At least one of the present disclosure may also be described as one or more, a plurality may be two, three, four or more, and the present disclosure is not limited. In the embodiment of the disclosure, for a technical feature, the technical features in the technical feature are distinguished by "first", "second", "third", "a", "B", "C", and "D", and the technical features described by "first", "second", "third", "a", "B", "C", and "D" are not in sequence or in order of magnitude.
The correspondence relationships shown in the tables in the present disclosure may be configured or predefined. The values of the information in each table are merely examples, and may be configured as other values, and the present disclosure is not limited thereto. In the case of the correspondence between the configuration information and each parameter, it is not necessarily required to configure all the correspondence shown in each table. For example, in the table in the present disclosure, the correspondence shown by some rows may not be configured. For another example, appropriate morphing adjustments, e.g., splitting, merging, etc., may be made based on the tables described above. The names of the parameters indicated in the tables may be other names which are understood by the communication device, and the values or expressions of the parameters may be other values or expressions which are understood by the communication device. When the tables are implemented, other data structures may be used, for example, an array, a queue, a container, a stack, a linear table, a pointer, a linked list, a tree, a graph, a structure, a class, a heap, a hash table, or a hash table.

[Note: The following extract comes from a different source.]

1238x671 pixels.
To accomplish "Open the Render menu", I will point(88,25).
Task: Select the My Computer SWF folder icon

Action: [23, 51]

Predefined in this disclosure may be understood as defining, predefining, storing, pre-negotiating, pre-configuring, curing, or pre-sintering.

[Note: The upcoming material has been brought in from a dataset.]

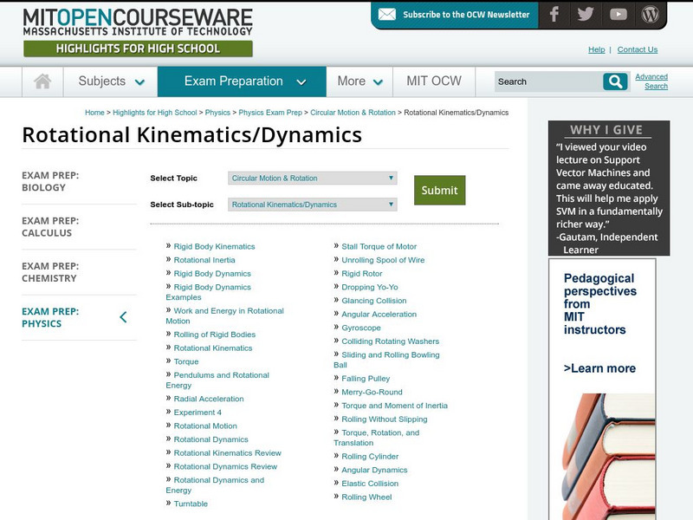Open the YouTube icon link
693x520 pixels.
[618, 15]
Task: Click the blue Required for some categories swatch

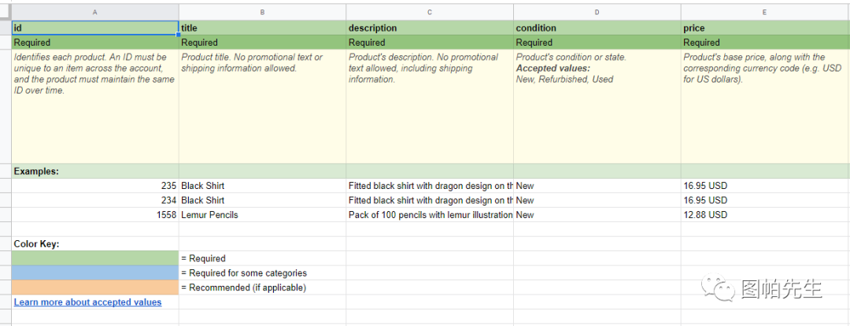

Those of ordinary skill in the art will appreciate that the various illustrative elements and algorithm steps described in connection with the embodiments disclosed herein may be implemented as electronic hardware, or combinations of computer software and electronic hardware. Whether such functionality is implemented as hardware or software depends upon the particular application and design constraints imposed on the solution. Skilled artisans may implement the described functionality in varying ways for each particular application, but such implementation decisions should not be interpreted as causing a departure from the scope of the present disclosure.

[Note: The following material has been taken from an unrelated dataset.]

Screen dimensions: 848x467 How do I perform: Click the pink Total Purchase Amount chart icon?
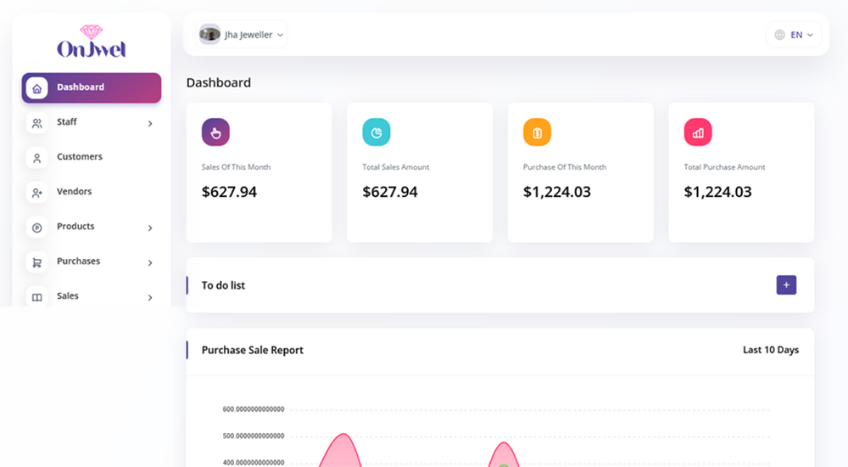coord(698,132)
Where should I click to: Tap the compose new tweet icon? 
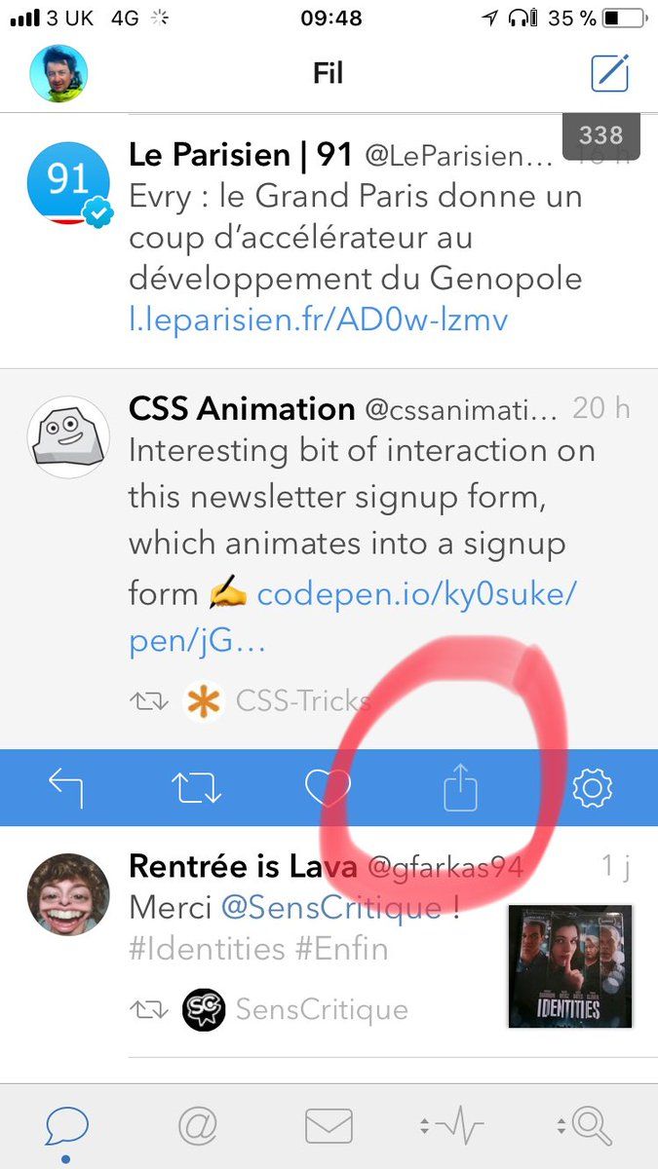tap(610, 74)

It will be clear to those skilled in the art that, for convenience and brevity of description, specific working procedures of the above-described systems, apparatuses and units may refer to corresponding procedures in the foregoing method embodiments, and are not repeated herein.
The foregoing is merely specific embodiments of the disclosure, but the protection scope of the disclosure is not limited thereto, and any person skilled in the art can easily think about changes or substitutions within the technical scope of the disclosure, and it is intended to cover the scope of the disclosure. Therefore, the protection scope of the present disclosure shall be subject to the protection scope of the claims.